[DATASET EXCERPTS]
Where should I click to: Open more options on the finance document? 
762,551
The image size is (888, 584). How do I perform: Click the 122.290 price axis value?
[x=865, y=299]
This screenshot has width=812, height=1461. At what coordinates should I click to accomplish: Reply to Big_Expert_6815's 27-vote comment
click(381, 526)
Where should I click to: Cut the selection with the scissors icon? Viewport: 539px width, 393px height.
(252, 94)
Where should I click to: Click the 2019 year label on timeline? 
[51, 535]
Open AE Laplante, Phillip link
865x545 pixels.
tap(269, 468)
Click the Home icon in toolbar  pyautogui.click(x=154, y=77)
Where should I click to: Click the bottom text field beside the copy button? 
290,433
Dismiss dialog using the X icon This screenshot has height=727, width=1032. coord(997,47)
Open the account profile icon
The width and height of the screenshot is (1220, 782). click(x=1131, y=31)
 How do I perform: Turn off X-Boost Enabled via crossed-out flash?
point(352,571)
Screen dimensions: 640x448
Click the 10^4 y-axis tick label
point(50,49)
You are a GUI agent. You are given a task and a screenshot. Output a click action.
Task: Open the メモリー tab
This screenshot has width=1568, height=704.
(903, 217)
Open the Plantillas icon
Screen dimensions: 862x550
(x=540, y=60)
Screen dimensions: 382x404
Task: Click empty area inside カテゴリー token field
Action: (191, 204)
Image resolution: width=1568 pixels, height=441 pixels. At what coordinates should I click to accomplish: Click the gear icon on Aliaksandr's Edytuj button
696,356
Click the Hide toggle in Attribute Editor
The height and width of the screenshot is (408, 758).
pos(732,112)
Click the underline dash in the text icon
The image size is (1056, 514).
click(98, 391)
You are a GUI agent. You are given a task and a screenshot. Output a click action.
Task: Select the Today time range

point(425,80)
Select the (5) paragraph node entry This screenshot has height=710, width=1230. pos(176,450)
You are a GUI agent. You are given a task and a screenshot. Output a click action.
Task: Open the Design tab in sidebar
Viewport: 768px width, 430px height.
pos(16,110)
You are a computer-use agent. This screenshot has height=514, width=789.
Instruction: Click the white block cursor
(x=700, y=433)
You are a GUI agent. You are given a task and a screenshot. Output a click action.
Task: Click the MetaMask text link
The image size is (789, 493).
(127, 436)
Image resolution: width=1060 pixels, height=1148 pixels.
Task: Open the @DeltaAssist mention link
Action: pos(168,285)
[/DATASET EXCERPTS]
▶ [INSTRUCTIONS TO FOLLOW]
Lines from the start of the material through the line containing "Open the Plantillas icon" are wanted. Write them out exactly.

▶ [PROBLEM SOLUTION]
Where should I click to: Open more options on the finance document? 
762,551
The image size is (888, 584). How do I perform: Click the 122.290 price axis value?
[x=865, y=299]
This screenshot has width=812, height=1461. At what coordinates should I click to accomplish: Reply to Big_Expert_6815's 27-vote comment
click(381, 526)
Where should I click to: Cut the selection with the scissors icon? Viewport: 539px width, 393px height.
(252, 94)
Where should I click to: Click the 2019 year label on timeline? 
[51, 535]
Open AE Laplante, Phillip link
865x545 pixels.
tap(269, 468)
Click the Home icon in toolbar  pyautogui.click(x=154, y=77)
Where should I click to: Click the bottom text field beside the copy button? 
290,433
Dismiss dialog using the X icon This screenshot has height=727, width=1032. coord(997,47)
Open the account profile icon
The width and height of the screenshot is (1220, 782). click(x=1131, y=31)
 How do I perform: Turn off X-Boost Enabled via crossed-out flash?
point(352,571)
Screen dimensions: 640x448
Click the 10^4 y-axis tick label
point(50,49)
You are a GUI agent. You are given a task and a screenshot. Output a click action.
Task: Open the メモリー tab
This screenshot has width=1568, height=704.
(903, 217)
Open the Plantillas icon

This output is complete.